## BEGIN ROWS

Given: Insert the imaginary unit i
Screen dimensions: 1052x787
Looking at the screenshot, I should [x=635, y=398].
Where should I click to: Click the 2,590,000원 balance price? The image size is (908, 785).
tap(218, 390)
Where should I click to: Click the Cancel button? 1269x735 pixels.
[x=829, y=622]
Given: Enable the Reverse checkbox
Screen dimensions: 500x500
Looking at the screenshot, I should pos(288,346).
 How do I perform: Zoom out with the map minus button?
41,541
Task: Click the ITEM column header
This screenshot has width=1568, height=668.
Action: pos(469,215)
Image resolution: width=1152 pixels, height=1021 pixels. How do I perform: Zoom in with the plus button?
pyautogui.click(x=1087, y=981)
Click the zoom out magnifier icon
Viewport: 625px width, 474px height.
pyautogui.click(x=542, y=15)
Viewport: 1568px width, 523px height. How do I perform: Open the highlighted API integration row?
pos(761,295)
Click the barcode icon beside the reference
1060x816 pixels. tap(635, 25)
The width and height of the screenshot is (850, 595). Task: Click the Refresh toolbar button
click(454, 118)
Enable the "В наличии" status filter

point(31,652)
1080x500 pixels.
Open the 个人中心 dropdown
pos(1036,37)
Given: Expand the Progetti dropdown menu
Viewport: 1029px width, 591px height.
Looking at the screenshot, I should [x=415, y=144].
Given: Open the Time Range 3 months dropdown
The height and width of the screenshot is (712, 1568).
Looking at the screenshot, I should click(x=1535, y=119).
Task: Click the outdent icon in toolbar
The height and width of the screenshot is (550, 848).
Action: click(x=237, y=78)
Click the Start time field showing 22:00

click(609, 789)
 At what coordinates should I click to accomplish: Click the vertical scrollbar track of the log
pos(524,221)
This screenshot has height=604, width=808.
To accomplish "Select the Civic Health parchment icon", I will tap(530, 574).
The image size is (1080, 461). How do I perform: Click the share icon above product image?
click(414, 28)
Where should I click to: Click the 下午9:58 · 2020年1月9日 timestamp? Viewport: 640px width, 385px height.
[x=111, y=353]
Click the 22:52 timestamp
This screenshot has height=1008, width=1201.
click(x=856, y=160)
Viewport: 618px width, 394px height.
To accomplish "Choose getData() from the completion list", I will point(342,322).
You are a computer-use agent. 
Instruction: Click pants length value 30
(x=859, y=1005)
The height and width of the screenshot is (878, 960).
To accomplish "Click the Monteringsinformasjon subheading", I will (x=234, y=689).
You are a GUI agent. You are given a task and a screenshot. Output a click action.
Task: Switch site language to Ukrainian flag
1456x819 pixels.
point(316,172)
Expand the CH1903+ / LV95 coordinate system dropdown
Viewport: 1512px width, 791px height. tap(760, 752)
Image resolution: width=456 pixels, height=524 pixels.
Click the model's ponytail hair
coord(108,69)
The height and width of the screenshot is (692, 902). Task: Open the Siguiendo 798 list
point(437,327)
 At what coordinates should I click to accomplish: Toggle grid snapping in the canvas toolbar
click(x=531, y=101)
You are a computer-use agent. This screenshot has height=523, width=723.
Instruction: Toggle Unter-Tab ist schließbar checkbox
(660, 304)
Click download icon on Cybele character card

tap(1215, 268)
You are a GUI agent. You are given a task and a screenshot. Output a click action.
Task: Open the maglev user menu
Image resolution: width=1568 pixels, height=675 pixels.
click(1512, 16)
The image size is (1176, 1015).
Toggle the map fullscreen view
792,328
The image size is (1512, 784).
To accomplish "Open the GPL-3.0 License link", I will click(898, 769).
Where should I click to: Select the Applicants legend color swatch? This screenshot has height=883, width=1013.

## END ROWS

Put the data above into a JSON list of strings, one string per line, starting with the line containing "Click the barcode icon beside the reference" and going on through the line containing "click(609, 789)". Leave out blank lines.

[
  "Click the barcode icon beside the reference",
  "1060x816 pixels. tap(635, 25)",
  "The width and height of the screenshot is (850, 595). Task: Click the Refresh toolbar button",
  "click(454, 118)",
  "Enable the \"В наличии\" status filter",
  "point(31,652)",
  "1080x500 pixels.",
  "Open the 个人中心 dropdown",
  "pos(1036,37)",
  "Given: Expand the Progetti dropdown menu",
  "Viewport: 1029px width, 591px height.",
  "Looking at the screenshot, I should [x=415, y=144].",
  "Given: Open the Time Range 3 months dropdown",
  "The height and width of the screenshot is (712, 1568).",
  "Looking at the screenshot, I should click(x=1535, y=119).",
  "Task: Click the outdent icon in toolbar",
  "The height and width of the screenshot is (550, 848).",
  "Action: click(x=237, y=78)",
  "Click the Start time field showing 22:00",
  "click(609, 789)"
]